* [REQUIRED ACTION]
Go through the listing and pick out each line with the word "Dashboard" in it.

* [EXTRACTED ENTRIES]
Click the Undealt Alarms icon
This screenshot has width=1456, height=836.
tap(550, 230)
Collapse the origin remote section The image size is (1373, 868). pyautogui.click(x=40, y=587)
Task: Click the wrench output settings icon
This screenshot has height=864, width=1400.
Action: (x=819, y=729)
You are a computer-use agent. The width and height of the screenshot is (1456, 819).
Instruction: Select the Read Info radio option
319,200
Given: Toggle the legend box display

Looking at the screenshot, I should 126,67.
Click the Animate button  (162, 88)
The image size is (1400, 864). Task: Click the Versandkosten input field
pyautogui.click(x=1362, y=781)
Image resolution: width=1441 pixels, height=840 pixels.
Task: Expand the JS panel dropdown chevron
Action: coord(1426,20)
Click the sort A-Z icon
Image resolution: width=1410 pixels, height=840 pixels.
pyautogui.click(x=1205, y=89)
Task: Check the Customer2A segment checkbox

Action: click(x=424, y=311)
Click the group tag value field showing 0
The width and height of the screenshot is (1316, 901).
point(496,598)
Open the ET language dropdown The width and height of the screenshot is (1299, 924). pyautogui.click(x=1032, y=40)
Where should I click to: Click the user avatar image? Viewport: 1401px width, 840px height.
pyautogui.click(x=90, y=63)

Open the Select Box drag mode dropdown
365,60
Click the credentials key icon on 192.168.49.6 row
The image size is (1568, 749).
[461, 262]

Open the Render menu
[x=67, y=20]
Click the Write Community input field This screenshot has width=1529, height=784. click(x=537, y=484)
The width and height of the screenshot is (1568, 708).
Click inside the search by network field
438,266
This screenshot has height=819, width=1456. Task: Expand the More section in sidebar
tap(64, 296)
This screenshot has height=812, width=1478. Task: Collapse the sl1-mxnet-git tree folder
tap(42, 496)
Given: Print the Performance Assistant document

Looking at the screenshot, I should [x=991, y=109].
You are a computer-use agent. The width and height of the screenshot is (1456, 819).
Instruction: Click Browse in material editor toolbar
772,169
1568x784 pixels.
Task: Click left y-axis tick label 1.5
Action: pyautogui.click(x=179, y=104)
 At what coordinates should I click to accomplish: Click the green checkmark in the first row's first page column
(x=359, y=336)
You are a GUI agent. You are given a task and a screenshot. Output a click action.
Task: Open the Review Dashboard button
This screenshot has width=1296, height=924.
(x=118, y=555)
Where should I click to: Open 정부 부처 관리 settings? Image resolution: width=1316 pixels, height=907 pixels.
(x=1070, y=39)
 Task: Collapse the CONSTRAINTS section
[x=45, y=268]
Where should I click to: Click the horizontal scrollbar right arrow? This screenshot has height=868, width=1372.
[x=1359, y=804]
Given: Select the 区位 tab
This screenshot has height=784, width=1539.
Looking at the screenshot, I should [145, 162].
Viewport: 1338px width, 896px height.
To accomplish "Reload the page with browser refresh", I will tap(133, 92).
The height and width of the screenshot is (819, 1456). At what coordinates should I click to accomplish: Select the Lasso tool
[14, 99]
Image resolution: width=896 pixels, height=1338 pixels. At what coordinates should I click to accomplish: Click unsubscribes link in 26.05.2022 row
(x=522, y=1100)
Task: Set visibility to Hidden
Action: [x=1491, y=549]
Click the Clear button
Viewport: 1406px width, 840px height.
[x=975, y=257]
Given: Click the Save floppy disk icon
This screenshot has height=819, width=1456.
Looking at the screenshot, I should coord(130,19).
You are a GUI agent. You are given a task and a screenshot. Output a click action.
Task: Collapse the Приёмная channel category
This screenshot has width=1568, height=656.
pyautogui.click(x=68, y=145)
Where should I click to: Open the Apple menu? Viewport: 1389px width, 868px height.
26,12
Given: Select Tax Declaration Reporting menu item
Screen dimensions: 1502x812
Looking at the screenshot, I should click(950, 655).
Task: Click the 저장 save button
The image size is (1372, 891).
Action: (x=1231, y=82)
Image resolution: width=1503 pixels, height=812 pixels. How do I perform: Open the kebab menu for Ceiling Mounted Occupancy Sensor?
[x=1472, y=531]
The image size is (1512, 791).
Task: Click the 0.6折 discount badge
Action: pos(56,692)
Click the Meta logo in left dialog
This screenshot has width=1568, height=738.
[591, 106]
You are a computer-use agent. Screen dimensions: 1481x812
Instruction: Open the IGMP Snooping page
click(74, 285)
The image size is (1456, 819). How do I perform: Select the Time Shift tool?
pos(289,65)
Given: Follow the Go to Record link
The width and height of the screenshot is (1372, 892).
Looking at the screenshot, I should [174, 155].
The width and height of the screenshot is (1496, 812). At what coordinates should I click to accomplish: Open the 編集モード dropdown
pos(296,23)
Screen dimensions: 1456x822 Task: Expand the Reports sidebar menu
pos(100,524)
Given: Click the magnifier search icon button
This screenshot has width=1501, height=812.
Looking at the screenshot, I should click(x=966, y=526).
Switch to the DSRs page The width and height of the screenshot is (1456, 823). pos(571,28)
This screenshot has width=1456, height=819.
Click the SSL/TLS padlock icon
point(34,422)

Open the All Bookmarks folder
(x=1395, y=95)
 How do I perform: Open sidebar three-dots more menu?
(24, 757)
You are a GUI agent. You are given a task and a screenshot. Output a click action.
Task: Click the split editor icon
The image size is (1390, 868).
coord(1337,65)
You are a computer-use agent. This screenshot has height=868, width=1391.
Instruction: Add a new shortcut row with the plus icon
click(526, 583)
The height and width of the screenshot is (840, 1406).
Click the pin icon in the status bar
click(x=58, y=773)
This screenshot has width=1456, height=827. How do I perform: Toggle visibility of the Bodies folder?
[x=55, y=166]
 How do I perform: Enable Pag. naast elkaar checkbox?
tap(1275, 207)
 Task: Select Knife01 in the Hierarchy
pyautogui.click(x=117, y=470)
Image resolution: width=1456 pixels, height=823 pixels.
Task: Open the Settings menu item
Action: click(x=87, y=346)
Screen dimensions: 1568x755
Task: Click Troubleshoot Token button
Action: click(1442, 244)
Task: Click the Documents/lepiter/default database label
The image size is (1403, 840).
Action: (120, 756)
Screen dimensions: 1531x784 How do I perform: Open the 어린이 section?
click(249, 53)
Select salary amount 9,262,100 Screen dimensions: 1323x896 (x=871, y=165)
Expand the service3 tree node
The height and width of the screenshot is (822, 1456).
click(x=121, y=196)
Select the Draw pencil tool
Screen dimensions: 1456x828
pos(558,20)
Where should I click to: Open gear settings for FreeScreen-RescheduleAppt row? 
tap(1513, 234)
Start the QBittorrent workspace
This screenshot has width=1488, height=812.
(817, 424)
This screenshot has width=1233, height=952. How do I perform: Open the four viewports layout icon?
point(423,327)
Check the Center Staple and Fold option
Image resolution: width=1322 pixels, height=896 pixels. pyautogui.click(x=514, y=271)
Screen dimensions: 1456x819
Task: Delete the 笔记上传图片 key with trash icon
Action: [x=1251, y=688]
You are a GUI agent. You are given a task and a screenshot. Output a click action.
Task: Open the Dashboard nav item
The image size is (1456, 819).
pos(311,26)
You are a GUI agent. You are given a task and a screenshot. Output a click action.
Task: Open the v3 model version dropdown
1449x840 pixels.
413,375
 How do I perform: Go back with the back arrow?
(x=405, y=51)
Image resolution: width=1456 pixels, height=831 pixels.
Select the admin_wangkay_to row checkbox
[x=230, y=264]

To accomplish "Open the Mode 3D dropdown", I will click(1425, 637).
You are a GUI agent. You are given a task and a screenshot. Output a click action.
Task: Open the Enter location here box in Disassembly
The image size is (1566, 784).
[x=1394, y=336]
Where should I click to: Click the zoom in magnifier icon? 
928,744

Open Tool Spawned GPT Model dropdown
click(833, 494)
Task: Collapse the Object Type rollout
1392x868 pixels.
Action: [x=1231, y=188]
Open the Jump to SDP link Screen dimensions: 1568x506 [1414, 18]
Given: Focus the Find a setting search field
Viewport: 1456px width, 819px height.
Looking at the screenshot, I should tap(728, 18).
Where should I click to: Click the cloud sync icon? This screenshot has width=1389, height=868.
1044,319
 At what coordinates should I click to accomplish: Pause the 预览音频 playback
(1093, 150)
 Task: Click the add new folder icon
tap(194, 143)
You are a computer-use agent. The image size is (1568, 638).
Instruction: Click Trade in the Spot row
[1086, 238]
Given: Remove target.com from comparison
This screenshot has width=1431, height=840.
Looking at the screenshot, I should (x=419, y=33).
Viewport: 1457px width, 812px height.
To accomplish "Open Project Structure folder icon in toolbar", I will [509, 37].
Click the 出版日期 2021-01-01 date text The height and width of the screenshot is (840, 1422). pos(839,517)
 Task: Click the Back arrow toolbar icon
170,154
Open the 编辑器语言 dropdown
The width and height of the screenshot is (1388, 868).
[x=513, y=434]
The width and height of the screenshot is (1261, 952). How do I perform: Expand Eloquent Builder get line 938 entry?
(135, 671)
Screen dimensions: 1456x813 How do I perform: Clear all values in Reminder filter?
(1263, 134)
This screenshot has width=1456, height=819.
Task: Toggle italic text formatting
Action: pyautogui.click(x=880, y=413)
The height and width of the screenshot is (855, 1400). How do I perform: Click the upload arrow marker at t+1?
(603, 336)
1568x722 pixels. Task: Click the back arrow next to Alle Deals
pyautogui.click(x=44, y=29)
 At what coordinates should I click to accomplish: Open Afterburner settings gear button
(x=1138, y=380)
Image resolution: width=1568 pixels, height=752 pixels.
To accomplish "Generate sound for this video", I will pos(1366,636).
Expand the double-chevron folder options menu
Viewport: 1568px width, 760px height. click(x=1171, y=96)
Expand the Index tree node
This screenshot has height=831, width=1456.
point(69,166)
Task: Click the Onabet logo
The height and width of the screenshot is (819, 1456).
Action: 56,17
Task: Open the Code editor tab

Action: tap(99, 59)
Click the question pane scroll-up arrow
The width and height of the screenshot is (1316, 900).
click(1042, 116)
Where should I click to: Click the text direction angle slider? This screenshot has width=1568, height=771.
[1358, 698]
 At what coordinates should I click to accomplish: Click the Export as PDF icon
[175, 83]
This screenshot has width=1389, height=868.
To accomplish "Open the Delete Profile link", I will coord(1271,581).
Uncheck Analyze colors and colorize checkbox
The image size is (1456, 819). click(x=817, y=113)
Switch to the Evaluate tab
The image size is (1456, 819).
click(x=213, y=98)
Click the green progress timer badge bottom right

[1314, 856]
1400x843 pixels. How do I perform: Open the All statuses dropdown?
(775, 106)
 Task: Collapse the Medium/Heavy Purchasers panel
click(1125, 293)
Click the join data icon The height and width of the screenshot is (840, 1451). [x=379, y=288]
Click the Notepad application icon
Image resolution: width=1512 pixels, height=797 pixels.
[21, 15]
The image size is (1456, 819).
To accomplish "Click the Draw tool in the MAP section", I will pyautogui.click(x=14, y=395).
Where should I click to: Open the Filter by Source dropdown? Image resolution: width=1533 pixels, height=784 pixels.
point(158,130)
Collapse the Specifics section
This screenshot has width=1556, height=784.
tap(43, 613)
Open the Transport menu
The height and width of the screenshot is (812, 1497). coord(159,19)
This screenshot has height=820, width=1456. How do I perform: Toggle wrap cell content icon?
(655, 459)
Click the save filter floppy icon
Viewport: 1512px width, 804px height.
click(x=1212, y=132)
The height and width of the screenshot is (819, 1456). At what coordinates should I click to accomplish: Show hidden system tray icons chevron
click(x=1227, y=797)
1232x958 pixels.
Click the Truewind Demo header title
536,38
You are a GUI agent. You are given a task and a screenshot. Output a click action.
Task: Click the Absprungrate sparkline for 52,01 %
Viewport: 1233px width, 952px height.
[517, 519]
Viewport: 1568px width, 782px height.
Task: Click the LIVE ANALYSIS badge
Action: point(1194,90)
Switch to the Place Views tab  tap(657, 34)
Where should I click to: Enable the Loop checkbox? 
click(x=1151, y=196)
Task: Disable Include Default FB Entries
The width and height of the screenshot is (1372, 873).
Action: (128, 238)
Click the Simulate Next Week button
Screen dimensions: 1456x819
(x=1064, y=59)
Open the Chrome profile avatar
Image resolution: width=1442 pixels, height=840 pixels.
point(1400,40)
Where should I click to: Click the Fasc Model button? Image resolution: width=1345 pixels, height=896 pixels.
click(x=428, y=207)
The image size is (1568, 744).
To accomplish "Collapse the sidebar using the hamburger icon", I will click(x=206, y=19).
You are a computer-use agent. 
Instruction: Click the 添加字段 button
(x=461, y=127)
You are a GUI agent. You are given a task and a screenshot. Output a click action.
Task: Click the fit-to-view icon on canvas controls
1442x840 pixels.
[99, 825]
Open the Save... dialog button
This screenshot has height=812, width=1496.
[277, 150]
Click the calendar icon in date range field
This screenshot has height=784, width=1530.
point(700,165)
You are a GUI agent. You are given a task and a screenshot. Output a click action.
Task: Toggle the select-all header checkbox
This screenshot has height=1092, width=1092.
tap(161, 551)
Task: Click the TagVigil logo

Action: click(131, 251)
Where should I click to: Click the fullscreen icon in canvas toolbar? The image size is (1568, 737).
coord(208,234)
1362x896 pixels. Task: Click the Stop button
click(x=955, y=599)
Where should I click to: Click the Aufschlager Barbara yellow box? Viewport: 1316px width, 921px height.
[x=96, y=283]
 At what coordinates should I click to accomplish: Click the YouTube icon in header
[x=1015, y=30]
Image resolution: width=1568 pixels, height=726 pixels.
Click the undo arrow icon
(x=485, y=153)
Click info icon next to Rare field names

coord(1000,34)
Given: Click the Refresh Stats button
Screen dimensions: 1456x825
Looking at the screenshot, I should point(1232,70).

* [TASK SOLUTION]
Task: Open the Review Dashboard button
Task: Open the Dashboard nav item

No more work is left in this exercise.